Document excerpt —
━━━━━━━━━━━━━━━━━━━━
Re: usbdevfs: BULK_CONTINUATION flag does not work with XHCI controller

Alan Stern <stern@xxxxxxxxxxxxxxxxxxx> · Mon, 4 Jun 2012 10:15:55 -0400 (EDT)

On Mon, 4 Jun 2012, Hans de Goede wrote:

> >> Hi,
> >>
> >> I spend the last 1.5 days debugging a problem with redirecting
> >> certain USB mass-storage devices to a Windows 7 vm.
> >>
> >> This problem only happens when the device is plugged into an
> >> USB 3 port.
> >>
> >> I believe I now know what is happening:
> >>
> >> First the working sequence:
> >> 1) Windows guest writes some bulk data to the msd
> >> 2) Windows guest tries to read up to 20480 bytes, only reads 36 bytes
> >> 3) Windows guest tries to read up to 512 bytes, only reads 13 bytes
> >>
> >> The non working sequence:
> >> 1) Windows guest writes some bulk data to the msd
> >> 2) Windows guest tries to read up to 20480 bytes, only reads 49 bytes
> >> 3) Windows guest tries to read up to 512 bytes ->  timeout
> >>
> >> Here is what I believe is happening, at 2 libusb splits the
> >> bulk in transfer into 2 packets, 1 of 16k and 1 of 4k, setting the
> >> USBDEVFS_URB_SHORT_NOT_OK flag on both and the
> >> USBDEVFS_URB_BULK_CONTINUATION flag on the second.
━━━━━━━━━━━━━━━━━━━━
Stored items:
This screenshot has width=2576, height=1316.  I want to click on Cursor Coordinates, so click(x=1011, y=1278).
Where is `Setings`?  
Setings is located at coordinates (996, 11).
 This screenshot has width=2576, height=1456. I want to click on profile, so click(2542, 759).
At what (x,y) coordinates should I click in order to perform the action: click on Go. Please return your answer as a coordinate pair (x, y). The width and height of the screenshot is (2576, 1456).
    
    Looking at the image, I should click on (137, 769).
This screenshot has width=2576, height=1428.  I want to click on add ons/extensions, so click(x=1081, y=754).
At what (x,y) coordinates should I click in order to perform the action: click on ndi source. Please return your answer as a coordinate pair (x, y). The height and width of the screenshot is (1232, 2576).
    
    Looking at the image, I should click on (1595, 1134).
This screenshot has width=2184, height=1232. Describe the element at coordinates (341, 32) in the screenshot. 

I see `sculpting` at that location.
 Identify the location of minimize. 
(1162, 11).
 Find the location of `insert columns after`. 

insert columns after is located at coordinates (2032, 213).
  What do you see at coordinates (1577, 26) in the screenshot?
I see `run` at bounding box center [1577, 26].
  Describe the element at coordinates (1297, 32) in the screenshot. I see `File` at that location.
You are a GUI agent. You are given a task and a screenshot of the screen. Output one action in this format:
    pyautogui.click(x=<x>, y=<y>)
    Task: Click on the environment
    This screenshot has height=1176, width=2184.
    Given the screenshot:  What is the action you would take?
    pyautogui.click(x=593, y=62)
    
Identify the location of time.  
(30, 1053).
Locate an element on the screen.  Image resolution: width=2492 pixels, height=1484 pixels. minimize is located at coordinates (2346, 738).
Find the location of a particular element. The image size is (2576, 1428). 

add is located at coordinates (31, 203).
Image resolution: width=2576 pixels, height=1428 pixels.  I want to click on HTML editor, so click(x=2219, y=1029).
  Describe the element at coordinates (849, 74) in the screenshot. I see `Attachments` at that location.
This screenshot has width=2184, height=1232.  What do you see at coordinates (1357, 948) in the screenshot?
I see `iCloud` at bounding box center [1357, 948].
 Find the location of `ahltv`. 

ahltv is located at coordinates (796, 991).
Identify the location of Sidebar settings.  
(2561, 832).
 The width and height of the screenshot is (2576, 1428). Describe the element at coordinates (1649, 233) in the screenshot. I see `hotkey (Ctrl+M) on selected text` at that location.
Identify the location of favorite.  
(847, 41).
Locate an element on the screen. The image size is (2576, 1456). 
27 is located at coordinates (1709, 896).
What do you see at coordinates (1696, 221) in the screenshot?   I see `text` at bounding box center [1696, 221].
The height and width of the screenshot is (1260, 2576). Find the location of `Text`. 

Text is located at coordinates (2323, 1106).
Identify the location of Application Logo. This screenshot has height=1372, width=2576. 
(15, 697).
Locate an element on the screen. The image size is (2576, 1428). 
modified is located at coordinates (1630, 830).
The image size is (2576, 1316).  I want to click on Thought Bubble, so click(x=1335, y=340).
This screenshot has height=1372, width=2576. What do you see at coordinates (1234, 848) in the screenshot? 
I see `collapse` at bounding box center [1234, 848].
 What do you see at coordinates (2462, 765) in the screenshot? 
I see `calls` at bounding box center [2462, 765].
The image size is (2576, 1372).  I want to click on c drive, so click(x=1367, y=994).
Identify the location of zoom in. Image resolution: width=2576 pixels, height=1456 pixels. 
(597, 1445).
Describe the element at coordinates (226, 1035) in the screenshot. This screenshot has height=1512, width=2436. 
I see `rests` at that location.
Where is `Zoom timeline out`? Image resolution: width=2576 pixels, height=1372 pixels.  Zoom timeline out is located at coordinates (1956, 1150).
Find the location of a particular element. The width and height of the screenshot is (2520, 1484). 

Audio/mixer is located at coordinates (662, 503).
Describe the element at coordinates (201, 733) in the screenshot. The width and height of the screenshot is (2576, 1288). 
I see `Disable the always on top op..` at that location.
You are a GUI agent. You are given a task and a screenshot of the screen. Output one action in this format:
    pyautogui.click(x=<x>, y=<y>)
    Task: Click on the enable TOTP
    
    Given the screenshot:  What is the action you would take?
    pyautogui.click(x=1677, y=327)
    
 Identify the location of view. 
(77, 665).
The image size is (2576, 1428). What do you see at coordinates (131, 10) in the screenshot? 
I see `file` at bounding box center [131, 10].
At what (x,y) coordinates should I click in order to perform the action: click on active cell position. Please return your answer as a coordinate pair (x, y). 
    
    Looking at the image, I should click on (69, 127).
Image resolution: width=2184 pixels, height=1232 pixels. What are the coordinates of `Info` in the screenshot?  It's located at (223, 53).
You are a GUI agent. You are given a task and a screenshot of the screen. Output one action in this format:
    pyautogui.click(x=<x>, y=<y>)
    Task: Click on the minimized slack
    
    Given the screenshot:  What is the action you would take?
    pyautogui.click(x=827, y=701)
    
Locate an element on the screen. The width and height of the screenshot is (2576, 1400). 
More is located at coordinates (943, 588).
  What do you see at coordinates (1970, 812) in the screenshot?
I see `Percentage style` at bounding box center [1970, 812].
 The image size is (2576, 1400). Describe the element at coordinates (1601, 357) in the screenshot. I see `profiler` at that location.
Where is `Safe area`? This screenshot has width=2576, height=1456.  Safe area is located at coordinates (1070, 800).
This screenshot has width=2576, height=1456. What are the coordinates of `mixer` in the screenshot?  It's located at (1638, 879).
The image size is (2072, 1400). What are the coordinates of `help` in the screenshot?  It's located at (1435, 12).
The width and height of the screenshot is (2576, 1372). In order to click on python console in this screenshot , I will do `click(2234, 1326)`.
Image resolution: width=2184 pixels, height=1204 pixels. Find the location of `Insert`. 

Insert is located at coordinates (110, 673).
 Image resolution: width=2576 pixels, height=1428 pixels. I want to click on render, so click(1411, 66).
━━━━━━━━━━━━━━━━━━━━
Set of tasks —
(a) In the USB mailing-list message, what sizes are the two packets that libusb splits the bulk in transfer into?
(b) Copy the records word for word, from the line containing "This screenshot has width=2576, height=1428." up to and including the line containing "insert columns after is".
These records are unrelated to the USB mailing-list message.

Answer set —
(a) One packet of 16k and one of 4k.

(b)
This screenshot has width=2576, height=1428.  I want to click on add ons/extensions, so click(x=1081, y=754).
At what (x,y) coordinates should I click in order to perform the action: click on ndi source. Please return your answer as a coordinate pair (x, y). The height and width of the screenshot is (1232, 2576).
    
    Looking at the image, I should click on (1595, 1134).
This screenshot has width=2184, height=1232. Describe the element at coordinates (341, 32) in the screenshot. 

I see `sculpting` at that location.
 Identify the location of minimize. 
(1162, 11).
 Find the location of `insert columns after`. 

insert columns after is located at coordinates (2032, 213).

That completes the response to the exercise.